Using data to improve emergency response outcomes

Posted by Kevin Murray on Jun 27, 2018 5:30:00 PM

All fine restaurants have two things in common: they use the best ingredients in their recipes and, more importantly, they have chefs who know exactly what to do with those ingredients.

The public safety sector is on the cusp of an incredibly exciting new era, one that will be driven by a torrent of rich data and more precise wireless location coming into 911 centers. This data potentially will have a spectacular impact on emergency response—but only if it is harnessed effectively.
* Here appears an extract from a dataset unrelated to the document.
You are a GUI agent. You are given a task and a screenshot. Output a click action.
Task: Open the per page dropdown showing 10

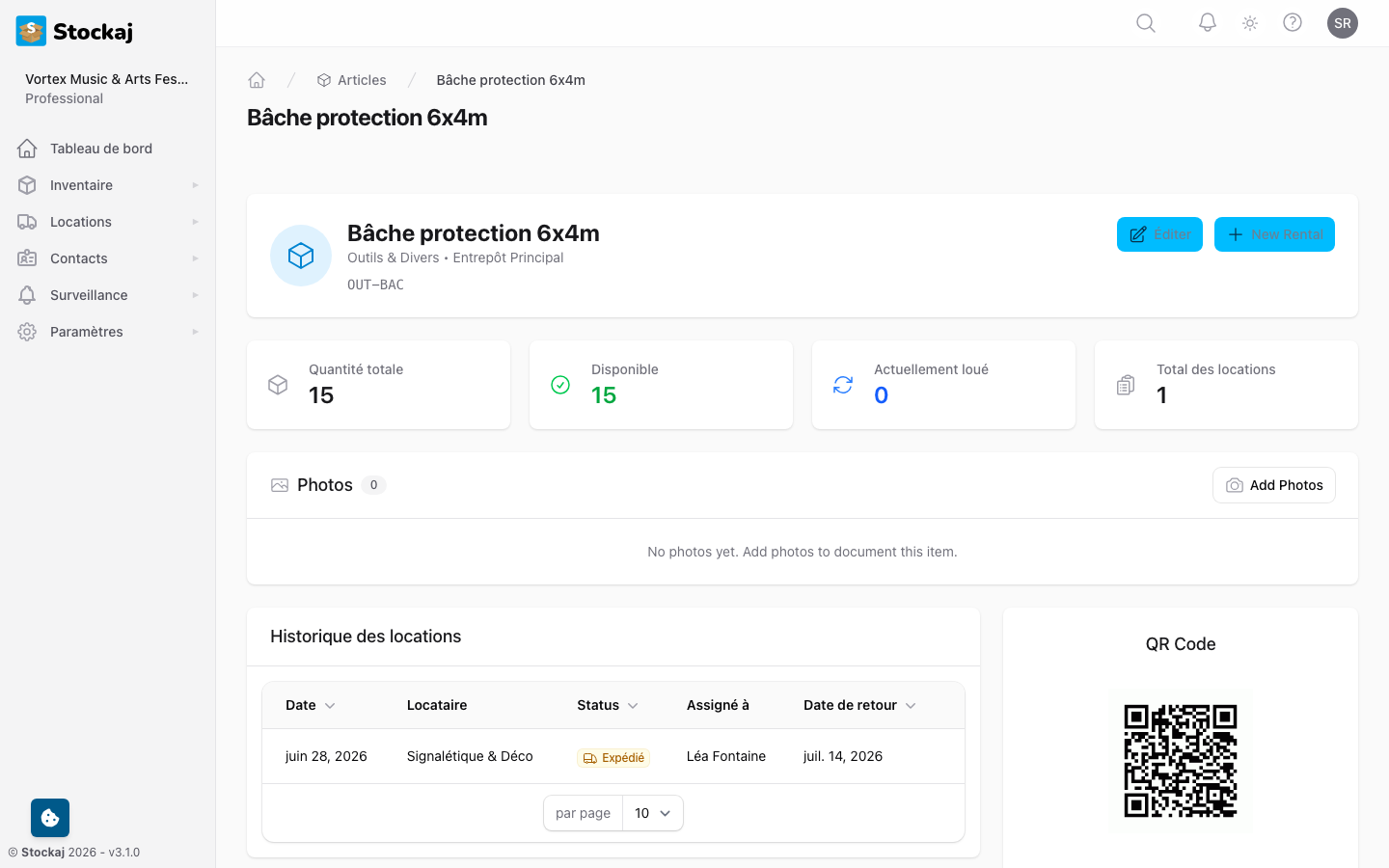(x=653, y=813)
When the “data tsunami” is contemplated today, it generally is in the context of Next Generation 911 and the nationwide public safety broadband network being implemented by the First Responder Network Authority (FirstNet). But there also is much discussion these days about integrating crowd-sourcing applications—such as the Waze traffic-navigation app—and social media into the emergency response environment, as well as the convergence of the “smart cities” concept and public safety. The idea is to leverage the millions, perhaps billions, of sensors already in place in communities today, from video cameras to motion detectors to gunshot-location systems to wearable devices, and use them to evolve 911 centers into proactive hubs that can prevent emergencies instead of simply responding to them. This data can generate unprecedented situational awareness, which when integrated, prioritized and operationalized into the PSAP, will improve emergency response outcomes and keep first responders safer. This is no small consideration.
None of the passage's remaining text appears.